▶ Assignment
Where an entry holds an image, skip the image but reproduce the rest word for word.

▶ Supplied records
##############################
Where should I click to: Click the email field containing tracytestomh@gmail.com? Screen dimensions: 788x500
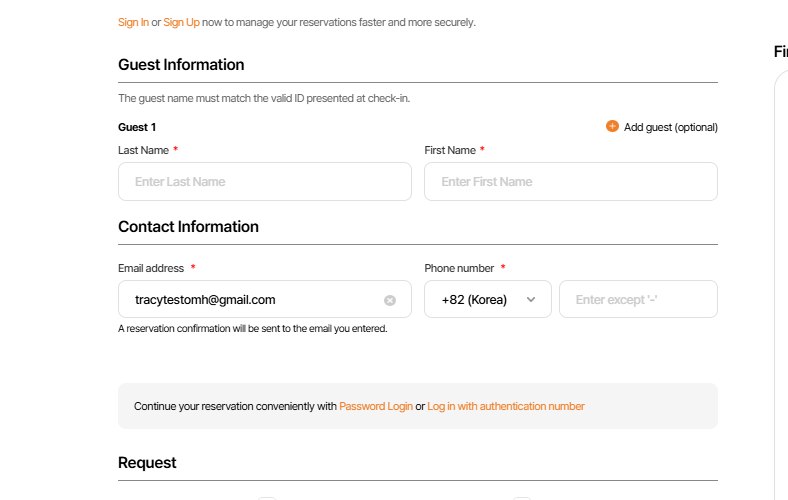point(250,299)
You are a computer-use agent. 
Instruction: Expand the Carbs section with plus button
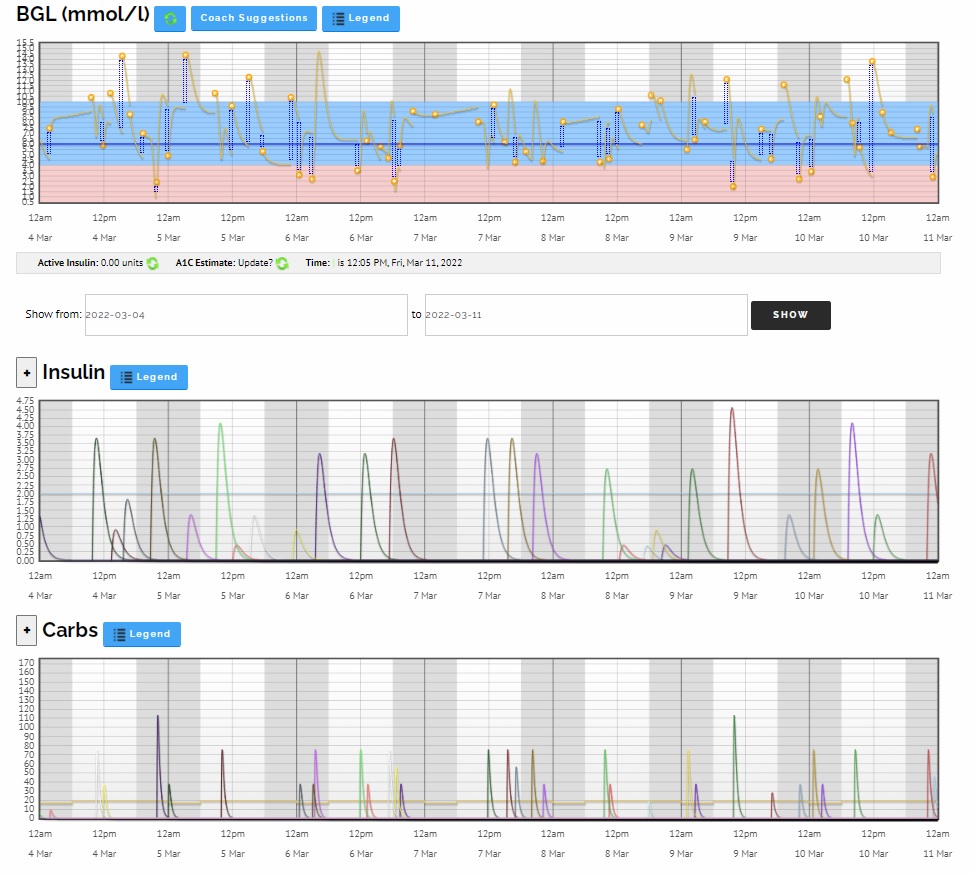pyautogui.click(x=27, y=631)
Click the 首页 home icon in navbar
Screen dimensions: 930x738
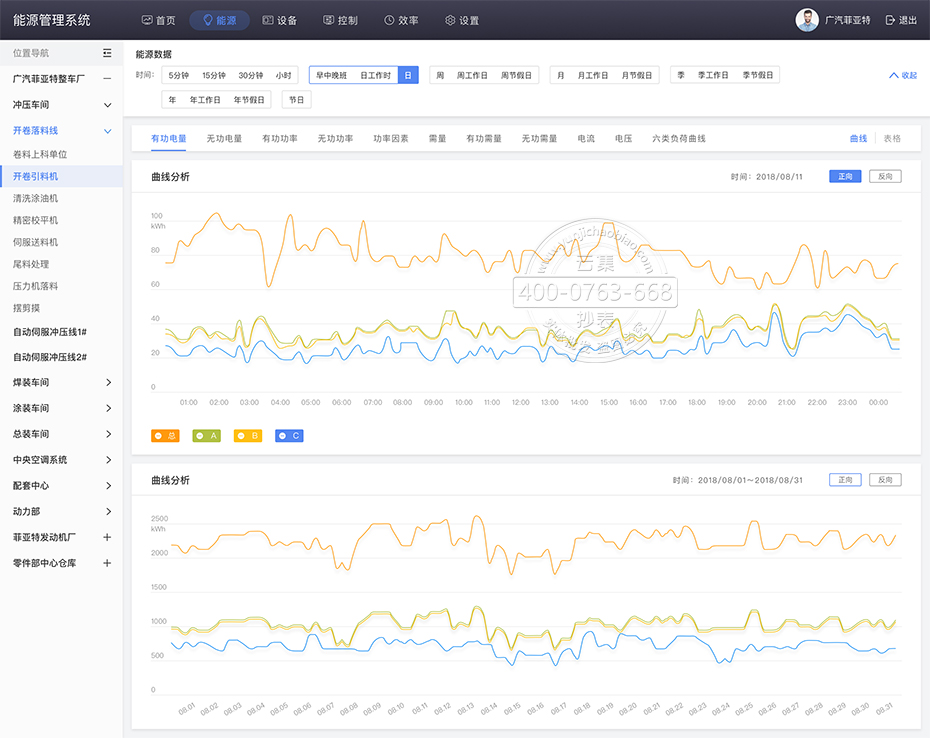coord(147,20)

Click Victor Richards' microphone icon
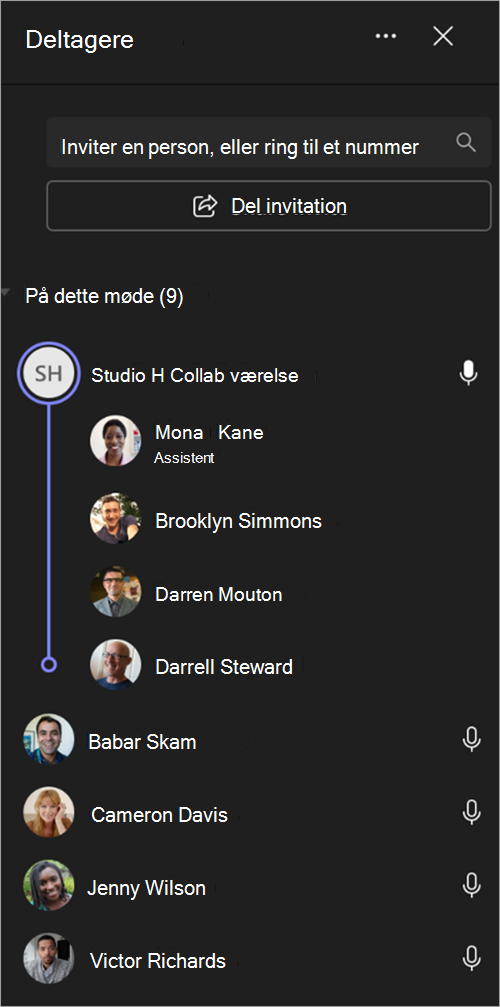coord(472,959)
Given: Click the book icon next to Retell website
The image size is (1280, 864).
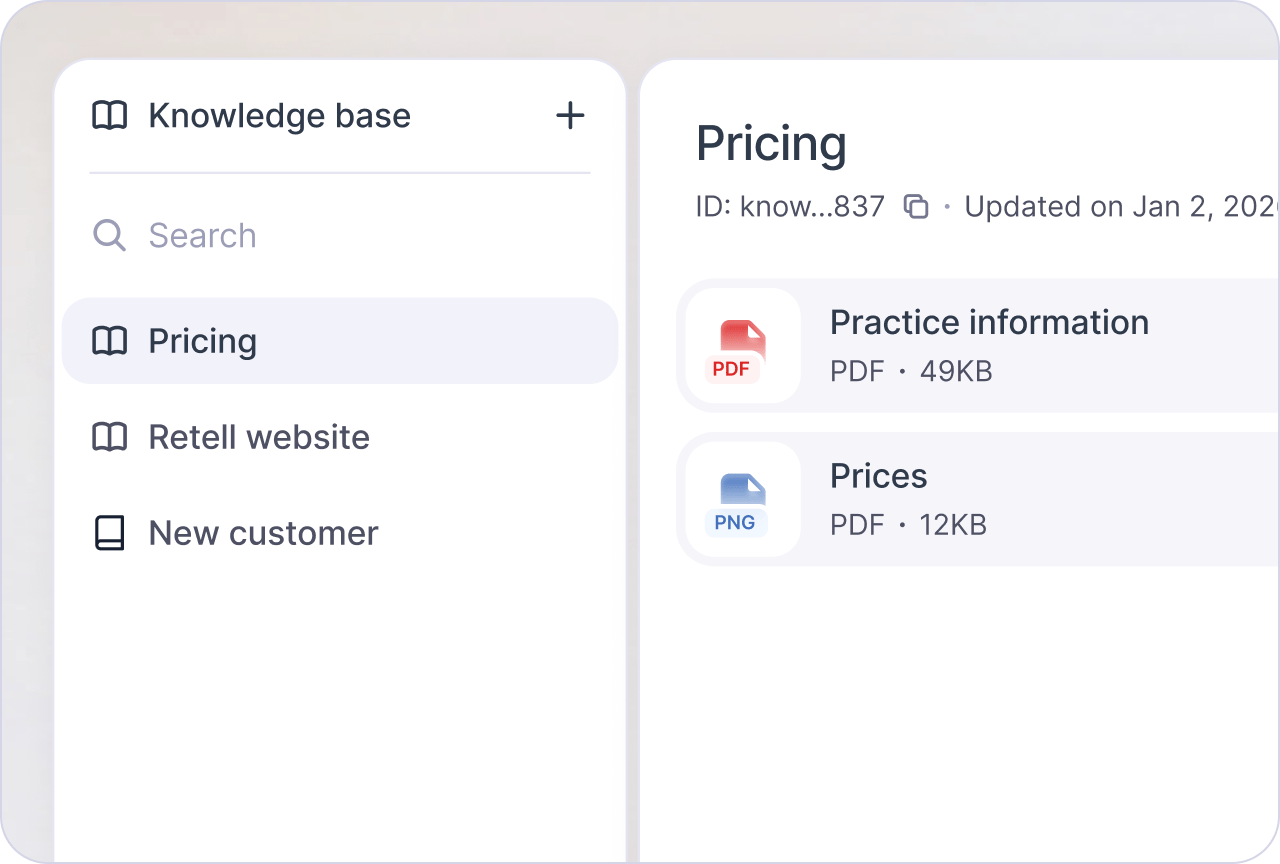Looking at the screenshot, I should click(x=110, y=437).
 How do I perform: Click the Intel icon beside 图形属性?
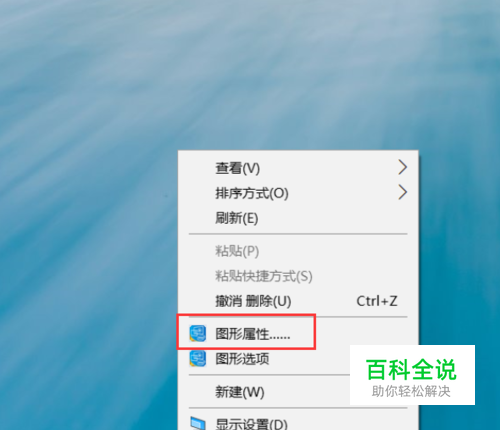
##############################
▶ Answer space
Where should I click to: Click the email field containing tracytestomh@gmail.com? Screen dimensions: 788x500
point(250,299)
You are a computer-use agent. 
Instruction: Expand the Carbs section with plus button
pyautogui.click(x=27, y=631)
Click the 首页 home icon in navbar
Screen dimensions: 930x738
coord(147,20)

Click Victor Richards' microphone icon
coord(472,959)
Given: Click the book icon next to Retell website
The image size is (1280, 864).
Looking at the screenshot, I should click(x=110, y=437).
 How do I perform: Click the Intel icon beside 图形属性?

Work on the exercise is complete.